- Born: 6 March 1838 Berlin, Kingdom of Prussia
- Died: 30 November 1901 (aged 63) Hamburg, Kingdom of Prussia, German Empire

Academic work
- Discipline: Classical philology

= Franz Eyssenhardt =

German classical philologist (1838–1901)

Franz Eyssenhardt (6 March 1838 - 30 November 1901) was a German classical philologist born in Berlin.

He studied philology in Berlin, and subsequently became an instructor at the Werderscher gymnasium. In 1868-69 he performed research in Italy, and in 1876 was appointed professor at the Johanneum in Hamburg. From 1882 to 1900 he was director of the Hamburg city library.

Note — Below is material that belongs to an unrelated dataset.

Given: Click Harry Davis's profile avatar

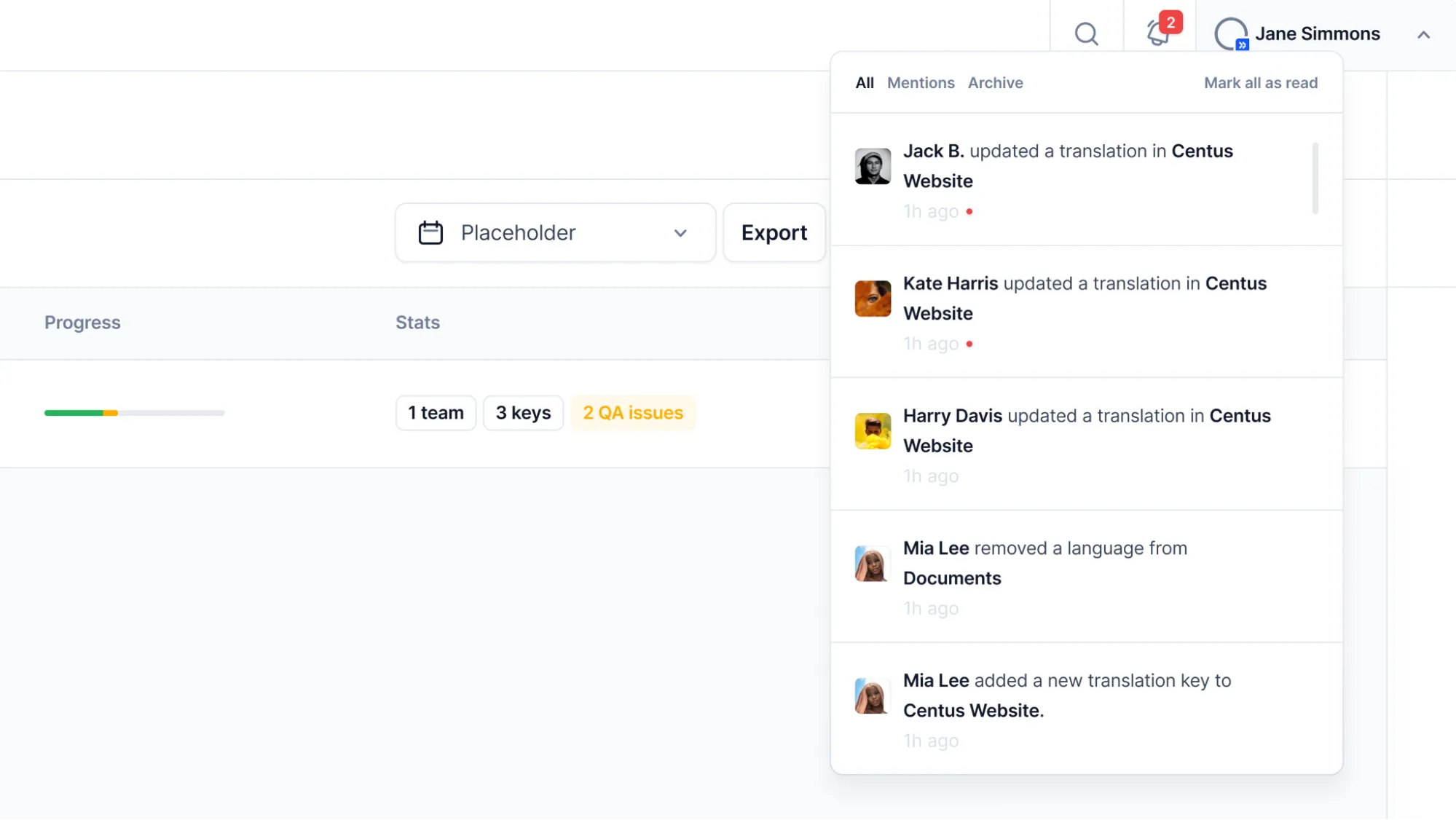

Eyssenhardt was author of editions of Martianus Capella, Phaedrus, Macrobius, Apuleius and Ammianus Marcellinus. Another noted work of his was an 1886 biography of historian Barthold Georg Niebuhr (1776-1831).

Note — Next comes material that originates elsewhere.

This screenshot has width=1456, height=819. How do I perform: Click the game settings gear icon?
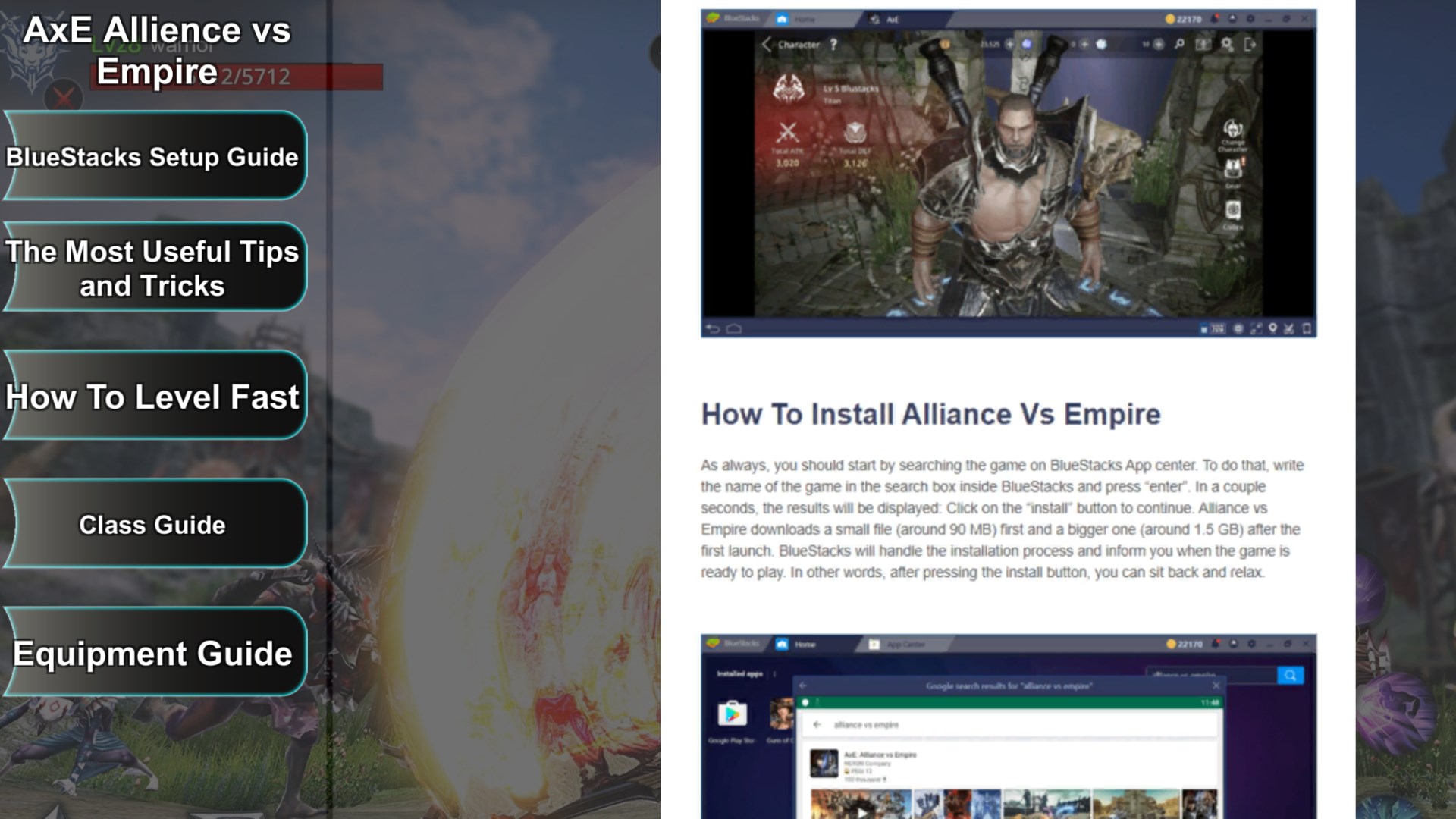tap(1227, 45)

== Selected publications ==
- Scriptores Historiae Augustae ab Hadriano ad Numerianum, Berlin 1864; edited with Henri Jordan.
- Martianus Capella, Leipzig 1866.
- Phaedri fabulae, Berlin 1867.
- Macrobius, Leipzig 1868.
- Apuleii metamorphoseon libri XI, Berlin 1869.
- Ammiani Marcellini rerum gestarum libri qui supersunt, Berlin 1871.
He was the author of a dozen articles in the Allgemeine Deutsche Biographie.